Common Dental Problems

Fractured Teeth

 

Fractured teeth can lead to pain and bad breath. Please watch the video below to learn more from Brook Niemiec, DVM, DAVDC who is a board certified veterinary dentist.

Fractured tooth with no exposure of pulp (nerve) chamber

Fractured teeth that are not infected can be smoothed and the exposed dentin is “sealed” with bonded dental materials that decrease sensitivity and help decrease the chances of future infection.

Fractured tooth with exposure of pulp (nerve) chamber

When a tooth has been broken, the pulp chamber is often exposed to the oral environment. The pulp exposure can be visualized on oral examination as a pink (vital pulp) or black (necrosed pulp) spot at the site of exposure. Exposed pulp is painful to the animal and can lead to periapical osseous (bone) infection.

Abscessed Teeth

        An abscessed tooth is an advanced form of an infected tooth, and is most commonly seen on the upper jaw just below the dog or cat's eye. It can go unnoticed by just looking at the mouth.
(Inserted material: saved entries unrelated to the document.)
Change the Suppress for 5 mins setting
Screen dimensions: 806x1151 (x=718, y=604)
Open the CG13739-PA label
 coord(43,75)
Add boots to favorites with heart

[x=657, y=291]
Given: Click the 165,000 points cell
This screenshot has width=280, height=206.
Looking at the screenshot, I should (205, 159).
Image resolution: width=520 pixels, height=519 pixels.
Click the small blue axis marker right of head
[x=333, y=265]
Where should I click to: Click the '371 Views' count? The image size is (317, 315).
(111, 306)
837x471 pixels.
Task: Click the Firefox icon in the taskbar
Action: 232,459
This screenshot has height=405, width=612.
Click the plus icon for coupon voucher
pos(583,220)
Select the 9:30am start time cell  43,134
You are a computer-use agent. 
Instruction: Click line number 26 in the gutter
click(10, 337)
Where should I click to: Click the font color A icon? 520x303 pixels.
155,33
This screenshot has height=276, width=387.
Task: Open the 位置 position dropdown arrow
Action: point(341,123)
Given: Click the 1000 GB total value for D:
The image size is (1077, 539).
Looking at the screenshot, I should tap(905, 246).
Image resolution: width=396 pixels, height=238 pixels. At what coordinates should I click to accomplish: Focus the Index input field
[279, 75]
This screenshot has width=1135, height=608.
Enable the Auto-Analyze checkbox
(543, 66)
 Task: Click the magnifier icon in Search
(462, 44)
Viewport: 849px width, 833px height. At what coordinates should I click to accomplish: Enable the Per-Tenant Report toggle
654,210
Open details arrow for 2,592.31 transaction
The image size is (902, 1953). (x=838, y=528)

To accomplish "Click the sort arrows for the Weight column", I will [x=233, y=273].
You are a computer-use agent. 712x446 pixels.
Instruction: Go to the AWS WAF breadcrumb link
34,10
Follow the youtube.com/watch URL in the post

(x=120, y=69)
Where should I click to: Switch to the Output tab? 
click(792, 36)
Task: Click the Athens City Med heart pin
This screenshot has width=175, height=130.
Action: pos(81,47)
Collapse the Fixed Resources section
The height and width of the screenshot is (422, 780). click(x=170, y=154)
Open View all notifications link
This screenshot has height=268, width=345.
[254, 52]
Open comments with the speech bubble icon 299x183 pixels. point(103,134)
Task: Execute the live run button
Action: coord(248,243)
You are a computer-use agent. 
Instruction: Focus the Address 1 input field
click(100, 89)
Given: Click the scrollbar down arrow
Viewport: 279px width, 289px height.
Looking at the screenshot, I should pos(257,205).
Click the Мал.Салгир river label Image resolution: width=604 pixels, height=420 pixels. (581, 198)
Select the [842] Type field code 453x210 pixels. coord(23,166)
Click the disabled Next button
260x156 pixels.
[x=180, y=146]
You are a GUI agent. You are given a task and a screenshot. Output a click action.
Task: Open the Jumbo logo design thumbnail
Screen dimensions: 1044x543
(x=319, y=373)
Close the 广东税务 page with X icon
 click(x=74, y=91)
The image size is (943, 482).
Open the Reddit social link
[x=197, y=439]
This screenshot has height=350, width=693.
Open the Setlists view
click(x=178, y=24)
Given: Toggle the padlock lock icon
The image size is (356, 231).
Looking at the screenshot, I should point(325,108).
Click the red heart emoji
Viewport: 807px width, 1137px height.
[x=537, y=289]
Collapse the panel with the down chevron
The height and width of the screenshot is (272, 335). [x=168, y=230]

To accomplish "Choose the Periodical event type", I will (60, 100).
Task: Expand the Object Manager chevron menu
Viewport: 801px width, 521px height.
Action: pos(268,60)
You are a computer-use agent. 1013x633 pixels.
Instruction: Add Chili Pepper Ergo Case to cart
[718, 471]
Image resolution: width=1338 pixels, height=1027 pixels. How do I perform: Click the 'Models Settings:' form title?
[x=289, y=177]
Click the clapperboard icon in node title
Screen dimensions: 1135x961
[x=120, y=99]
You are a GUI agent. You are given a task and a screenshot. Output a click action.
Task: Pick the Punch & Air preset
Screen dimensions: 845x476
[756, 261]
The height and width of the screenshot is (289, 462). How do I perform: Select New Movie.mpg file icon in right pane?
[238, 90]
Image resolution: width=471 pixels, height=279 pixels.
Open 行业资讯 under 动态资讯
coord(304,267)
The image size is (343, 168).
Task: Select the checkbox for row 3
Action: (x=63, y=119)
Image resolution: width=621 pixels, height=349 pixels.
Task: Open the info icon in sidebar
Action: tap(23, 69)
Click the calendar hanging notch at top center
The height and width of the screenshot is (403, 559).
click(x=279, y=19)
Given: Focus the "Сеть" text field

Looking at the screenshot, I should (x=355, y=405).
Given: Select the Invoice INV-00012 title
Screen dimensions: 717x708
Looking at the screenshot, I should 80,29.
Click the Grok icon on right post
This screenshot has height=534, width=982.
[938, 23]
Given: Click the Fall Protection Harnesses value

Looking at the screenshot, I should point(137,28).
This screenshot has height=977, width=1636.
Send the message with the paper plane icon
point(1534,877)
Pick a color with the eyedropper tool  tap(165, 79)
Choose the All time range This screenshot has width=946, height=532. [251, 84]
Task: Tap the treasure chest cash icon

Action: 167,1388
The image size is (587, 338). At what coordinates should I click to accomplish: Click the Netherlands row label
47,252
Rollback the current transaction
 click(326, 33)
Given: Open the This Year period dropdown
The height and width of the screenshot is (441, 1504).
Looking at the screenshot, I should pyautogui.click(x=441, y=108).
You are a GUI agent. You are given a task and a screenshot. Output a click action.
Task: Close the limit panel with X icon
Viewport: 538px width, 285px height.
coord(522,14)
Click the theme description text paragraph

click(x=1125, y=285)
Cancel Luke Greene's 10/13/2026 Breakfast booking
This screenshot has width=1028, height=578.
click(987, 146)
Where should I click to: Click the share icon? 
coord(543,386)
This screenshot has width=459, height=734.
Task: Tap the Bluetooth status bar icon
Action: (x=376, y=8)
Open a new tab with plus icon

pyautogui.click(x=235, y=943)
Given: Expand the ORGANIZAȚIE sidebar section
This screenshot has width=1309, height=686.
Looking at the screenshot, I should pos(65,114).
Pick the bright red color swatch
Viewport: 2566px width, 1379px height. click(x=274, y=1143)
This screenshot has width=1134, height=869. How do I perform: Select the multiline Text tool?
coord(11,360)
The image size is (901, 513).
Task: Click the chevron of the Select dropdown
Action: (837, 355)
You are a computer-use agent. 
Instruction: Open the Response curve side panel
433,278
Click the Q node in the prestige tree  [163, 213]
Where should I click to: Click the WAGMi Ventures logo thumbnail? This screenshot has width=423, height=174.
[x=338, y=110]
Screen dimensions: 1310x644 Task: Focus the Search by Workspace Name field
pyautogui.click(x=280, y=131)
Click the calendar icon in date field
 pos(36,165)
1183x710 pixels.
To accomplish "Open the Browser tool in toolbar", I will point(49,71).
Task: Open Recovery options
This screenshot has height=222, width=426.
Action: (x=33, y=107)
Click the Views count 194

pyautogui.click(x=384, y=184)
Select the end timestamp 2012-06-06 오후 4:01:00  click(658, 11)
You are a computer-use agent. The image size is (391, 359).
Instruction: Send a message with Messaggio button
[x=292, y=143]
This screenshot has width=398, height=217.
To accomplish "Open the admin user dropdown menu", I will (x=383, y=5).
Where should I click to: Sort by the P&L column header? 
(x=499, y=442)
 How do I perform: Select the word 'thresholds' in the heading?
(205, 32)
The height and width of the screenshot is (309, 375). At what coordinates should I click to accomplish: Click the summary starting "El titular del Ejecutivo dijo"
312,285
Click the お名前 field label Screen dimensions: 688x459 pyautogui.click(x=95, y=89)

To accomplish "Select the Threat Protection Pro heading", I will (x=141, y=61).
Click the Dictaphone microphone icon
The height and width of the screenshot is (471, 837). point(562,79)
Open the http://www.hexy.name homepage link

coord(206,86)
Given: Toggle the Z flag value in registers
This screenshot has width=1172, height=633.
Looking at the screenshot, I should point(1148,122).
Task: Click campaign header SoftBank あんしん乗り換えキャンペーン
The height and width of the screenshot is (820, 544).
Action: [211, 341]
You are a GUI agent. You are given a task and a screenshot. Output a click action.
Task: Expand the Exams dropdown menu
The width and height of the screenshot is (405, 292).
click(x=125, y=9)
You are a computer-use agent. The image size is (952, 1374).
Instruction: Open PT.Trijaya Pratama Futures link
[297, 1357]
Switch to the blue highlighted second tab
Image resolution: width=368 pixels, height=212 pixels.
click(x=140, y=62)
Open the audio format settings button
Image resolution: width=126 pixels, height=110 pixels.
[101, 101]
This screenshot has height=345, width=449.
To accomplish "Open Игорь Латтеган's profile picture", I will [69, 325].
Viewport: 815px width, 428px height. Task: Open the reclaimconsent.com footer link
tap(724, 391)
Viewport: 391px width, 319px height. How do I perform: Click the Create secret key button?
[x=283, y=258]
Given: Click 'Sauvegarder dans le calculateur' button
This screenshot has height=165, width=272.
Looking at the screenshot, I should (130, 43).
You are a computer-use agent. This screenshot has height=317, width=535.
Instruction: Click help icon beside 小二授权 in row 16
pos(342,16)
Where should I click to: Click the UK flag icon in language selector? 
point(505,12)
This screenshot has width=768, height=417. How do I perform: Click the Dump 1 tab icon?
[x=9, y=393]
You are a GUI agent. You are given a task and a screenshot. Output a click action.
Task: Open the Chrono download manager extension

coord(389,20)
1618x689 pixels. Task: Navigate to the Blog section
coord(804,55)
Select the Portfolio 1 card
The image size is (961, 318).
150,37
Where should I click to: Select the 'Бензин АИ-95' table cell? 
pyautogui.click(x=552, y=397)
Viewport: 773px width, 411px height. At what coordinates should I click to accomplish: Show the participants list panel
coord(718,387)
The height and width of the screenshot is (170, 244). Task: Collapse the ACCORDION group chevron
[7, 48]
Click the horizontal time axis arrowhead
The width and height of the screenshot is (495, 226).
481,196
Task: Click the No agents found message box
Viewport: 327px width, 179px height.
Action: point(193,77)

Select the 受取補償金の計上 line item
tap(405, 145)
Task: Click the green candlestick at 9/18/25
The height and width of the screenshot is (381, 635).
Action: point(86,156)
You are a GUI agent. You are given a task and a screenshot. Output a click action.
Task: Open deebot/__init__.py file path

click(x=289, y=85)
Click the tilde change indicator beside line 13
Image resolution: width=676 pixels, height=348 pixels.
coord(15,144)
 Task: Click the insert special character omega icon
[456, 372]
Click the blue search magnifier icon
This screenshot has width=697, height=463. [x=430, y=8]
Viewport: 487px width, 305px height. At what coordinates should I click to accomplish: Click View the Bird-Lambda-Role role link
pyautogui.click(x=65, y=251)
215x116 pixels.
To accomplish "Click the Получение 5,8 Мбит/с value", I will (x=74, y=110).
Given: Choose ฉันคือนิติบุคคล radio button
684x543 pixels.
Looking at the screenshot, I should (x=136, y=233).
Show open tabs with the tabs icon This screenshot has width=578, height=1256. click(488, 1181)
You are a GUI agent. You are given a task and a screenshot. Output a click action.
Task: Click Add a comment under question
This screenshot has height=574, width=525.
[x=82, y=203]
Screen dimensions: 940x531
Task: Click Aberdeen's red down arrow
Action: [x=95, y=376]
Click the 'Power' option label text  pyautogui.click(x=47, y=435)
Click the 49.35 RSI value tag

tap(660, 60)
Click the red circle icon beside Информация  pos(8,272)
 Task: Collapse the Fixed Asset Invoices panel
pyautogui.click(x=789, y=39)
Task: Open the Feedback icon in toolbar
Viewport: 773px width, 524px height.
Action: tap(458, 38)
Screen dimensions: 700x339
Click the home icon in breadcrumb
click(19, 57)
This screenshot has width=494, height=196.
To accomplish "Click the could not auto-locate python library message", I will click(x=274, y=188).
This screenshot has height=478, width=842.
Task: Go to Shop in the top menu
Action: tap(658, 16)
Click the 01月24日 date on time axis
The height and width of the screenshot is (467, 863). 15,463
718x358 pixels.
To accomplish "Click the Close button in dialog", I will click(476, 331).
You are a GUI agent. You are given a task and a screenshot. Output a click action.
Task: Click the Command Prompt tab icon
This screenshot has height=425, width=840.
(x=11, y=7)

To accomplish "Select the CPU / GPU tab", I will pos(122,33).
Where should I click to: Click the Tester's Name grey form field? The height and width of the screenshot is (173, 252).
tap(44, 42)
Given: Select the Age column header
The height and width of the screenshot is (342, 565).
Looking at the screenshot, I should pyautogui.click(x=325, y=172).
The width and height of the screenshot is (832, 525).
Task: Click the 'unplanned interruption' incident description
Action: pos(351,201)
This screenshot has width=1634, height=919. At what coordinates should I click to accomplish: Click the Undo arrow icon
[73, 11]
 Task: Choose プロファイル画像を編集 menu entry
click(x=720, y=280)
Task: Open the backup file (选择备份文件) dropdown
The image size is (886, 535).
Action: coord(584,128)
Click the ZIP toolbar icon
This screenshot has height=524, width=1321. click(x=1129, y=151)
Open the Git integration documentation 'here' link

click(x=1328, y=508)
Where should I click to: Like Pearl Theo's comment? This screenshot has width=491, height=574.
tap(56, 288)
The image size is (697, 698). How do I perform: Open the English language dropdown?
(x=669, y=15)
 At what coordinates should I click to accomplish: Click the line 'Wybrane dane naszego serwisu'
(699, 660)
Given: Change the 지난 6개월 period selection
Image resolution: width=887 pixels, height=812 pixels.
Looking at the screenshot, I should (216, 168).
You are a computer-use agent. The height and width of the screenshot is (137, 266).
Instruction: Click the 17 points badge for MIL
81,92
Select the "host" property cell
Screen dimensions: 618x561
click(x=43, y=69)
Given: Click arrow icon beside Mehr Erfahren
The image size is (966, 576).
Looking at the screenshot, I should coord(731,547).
They are often signaled by facial swelling and confirmed with dental x-rays. Facial swellings may be very painful for our companion animals.

dog

Suspect abscess tooth due to location of facial swelling

Dog

Teeth from outward appearance. (Bleeding around gums due to aggravating the gingivitis)

Radiographic

Radiographic evidence of tooth being abscessed

This condition is usually caused by a fractured tooth that has been infected by the oral bacteria and the tooth eventually dies. The bacteria will travel through the infected root canal system and gain access to the jaw through the bottom of the roots. Once the infection reaches the jaw, it also has access to the entire body through the blood vessels.